Да здравствует весь мир ! (О Льве Толстом) - Страница 48


К оглавлению

48

Во всем он находит это благообразие, подчеркивает его для себя; а на то, где благообразия нет, бессознательно закрывает глаза. Француз заказал Каратаеву сшить ему рубаху и требует оставшихся обрезков, но потом, устыдившись, возвращает обрезки Каратаеву.

"Вот поди ты, - сказал Каратаев, покачивая головой. - Говорят нехристи, а тоже душа есть. Сам голый, а вот отдал же".

Когда же Пьер рассказывает ему о расстреле поджигателей, Каратаев качает головою, говорит: "Греха-то, греха-то!" - и поскорее переводит разговор на другое.

Есть в Платоне Каратаеве один из элементов жизни, составляющих необходимейшую ее часть. Кто готов принять жизнь лишь под условием устранения из нее ужасов и страданий, - тот никогда не сможет принять жизни. Всегда в жизни будут и ужасы, и страдания, никогда жизнь не скажет человеку: "Вот, страдание устранено из мира, - теперь живи!" Жив только тот, кто силою своей жизненности стоит выше ужасов и страданий, для кого "на свете нет ничего страшного", для кого мир прекрасен, несмотря на его ужасы, страдания и противоречия. И как бы будущее ни было светло, принять его сумеет только тот, кто умеет принимать настоящее.

Но в таком жизнеприятии есть один чрезвычайно опасный уклон; попасть на него легко. Если жизнь прекрасна и благообразна, если прекрасна она даже в "безвинности ее страданий", - то зачем добывать лучшую жизнь? Отчего с тихою радостностью не принимать ее такою, какая она есть?

На этом уклоне Каратаев и стоит. Деятельное вмешательство в жизнь, борьба за ее улучшение глубоко чужды его душевному строю.

Пьер разговаривает с женою об основанном им тайном обществе, о необходимости "тем, которые любят добро, взяться рука с рукою, и пусть будет одно знамя: деятельная добродетель".

"- Ты знаешь, о чем я думаю? - сказала Наташа: - о Платоне Каратаеве. Как он? Одобрил бы тебя теперь?

- Платон Каратаев... Он - не понял бы; а впрочем, может быть, что да... Нет, не одобрил бы! - сказал Пьер, подумав. - Что он одобрил бы, это нашу семейную жизнь. Он так желал видеть во всем благообразие, счастье, спокойствие"...

Сохранённые записи набора данных:

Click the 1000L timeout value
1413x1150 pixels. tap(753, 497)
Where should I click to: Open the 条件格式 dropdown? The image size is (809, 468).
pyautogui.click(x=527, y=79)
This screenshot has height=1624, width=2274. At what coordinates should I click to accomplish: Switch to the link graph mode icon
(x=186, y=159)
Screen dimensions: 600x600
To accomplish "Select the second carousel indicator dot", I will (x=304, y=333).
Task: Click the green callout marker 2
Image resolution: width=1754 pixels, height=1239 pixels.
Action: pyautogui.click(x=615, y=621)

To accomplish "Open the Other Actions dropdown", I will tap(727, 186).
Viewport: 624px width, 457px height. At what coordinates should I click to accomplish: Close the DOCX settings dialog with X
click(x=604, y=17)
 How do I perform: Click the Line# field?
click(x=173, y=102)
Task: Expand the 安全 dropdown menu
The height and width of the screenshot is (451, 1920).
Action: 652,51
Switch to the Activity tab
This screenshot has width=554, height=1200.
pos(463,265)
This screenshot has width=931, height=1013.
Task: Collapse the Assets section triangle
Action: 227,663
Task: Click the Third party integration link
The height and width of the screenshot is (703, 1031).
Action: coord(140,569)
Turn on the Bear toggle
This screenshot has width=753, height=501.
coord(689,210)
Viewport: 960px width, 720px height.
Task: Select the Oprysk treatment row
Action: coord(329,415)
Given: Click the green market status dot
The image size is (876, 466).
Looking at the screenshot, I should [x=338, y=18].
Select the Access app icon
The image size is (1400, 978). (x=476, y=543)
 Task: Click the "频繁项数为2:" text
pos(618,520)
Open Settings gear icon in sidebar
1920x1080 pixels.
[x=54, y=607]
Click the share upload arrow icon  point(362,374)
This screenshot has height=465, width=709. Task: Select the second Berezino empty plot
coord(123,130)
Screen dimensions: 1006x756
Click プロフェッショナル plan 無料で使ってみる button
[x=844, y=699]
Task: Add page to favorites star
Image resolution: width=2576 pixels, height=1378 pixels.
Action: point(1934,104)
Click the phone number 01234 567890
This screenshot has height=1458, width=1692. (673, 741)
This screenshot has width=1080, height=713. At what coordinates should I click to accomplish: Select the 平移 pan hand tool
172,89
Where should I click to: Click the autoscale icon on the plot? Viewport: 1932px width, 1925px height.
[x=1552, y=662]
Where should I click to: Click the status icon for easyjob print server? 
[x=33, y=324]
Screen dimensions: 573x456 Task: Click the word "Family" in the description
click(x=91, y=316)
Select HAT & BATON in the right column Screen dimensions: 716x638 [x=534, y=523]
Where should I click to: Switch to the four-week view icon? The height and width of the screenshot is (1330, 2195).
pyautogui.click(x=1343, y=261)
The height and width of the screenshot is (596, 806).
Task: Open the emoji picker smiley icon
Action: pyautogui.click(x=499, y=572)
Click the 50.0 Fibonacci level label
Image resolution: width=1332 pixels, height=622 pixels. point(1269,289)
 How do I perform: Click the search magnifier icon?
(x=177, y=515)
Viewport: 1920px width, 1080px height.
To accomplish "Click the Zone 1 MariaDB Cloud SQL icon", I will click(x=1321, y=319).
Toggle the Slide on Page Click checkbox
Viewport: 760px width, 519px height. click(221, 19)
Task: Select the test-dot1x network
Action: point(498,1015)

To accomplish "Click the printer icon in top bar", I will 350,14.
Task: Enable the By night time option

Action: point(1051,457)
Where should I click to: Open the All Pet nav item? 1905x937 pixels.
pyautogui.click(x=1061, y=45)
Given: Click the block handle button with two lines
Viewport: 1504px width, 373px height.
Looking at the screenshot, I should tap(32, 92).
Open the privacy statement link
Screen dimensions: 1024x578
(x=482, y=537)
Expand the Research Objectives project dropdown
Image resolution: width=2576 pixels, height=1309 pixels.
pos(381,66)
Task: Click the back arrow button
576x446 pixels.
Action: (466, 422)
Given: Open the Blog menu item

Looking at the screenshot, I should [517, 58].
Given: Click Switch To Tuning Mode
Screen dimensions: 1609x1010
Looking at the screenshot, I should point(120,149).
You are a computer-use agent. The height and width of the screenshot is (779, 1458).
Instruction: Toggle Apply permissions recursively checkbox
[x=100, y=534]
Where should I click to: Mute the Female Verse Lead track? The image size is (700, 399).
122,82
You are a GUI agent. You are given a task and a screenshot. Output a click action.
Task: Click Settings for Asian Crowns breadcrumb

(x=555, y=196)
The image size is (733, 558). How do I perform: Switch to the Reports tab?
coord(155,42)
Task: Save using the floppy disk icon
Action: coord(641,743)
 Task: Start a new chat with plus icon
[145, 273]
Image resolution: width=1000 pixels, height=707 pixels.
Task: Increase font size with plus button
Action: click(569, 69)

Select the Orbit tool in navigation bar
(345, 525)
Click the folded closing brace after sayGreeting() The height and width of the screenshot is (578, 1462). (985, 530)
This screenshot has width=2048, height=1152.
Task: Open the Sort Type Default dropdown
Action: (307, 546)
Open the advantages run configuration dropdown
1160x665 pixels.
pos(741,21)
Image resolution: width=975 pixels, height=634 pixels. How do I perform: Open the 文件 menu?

ЗАДАНИЯ ->
1. Перепишите без изменений часть отрывка о Платоне Каратаеве: начните со слов «Пьер разговаривает с» и закончите словами «бы тебя теперь?».
2. Приведите продолжение отрывка о Платоне Каратаеве, начиная сразу после его последнего предложения.

РЕЗУЛЬТАТЫ ВЫПОЛНЕНИЯ ->
1.
Пьер разговаривает с женою об основанном им тайном обществе, о необходимости "тем, которые любят добро, взяться рука с рукою, и пусть будет одно знамя: деятельная добродетель".

"- Ты знаешь, о чем я думаю? - сказала Наташа: - о Платоне Каратаеве. Как он? Одобрил бы тебя теперь?

2.
На этом же уклоне немалое время стоял и сам Толстой. Он тоже слишком желал видеть во всем благообразие и счастье. Чтоб удержать это благообразие, он бессознательно старался обманывать себя и закрывал глаза на многие темные стороны жизни. В "Первой ступени" Толстой делает характерное признание: "Когда я писал романы, то тогда для меня необъяснимое затруднение, в котором я находился, заключалось в том, чтобы изобразить тип светского человека идеально хороший, добрый и вместе с тем такой, который был бы верен действительности".

Еще характернее один полемический эпизод по поводу "Войны и мира". Толстого упрекали, что в его романе "недостаточно определен характер времени", не чувствуется, например, ужасов крепостного права. Толстой решительно возражает, что все эти ужасы - закладывание жен в стены, сечение взрослых сыновей, Салтычиха и т. п. - лишь единичные случаи. Об этих выступающих случаях мы узнаем из преданий, записок, повестей и решаем, что таков был преобладающий характер того времени. Но это совсем неверно. В общем, ужасов тогда было ничуть не больше, чем теперь или когда-либо.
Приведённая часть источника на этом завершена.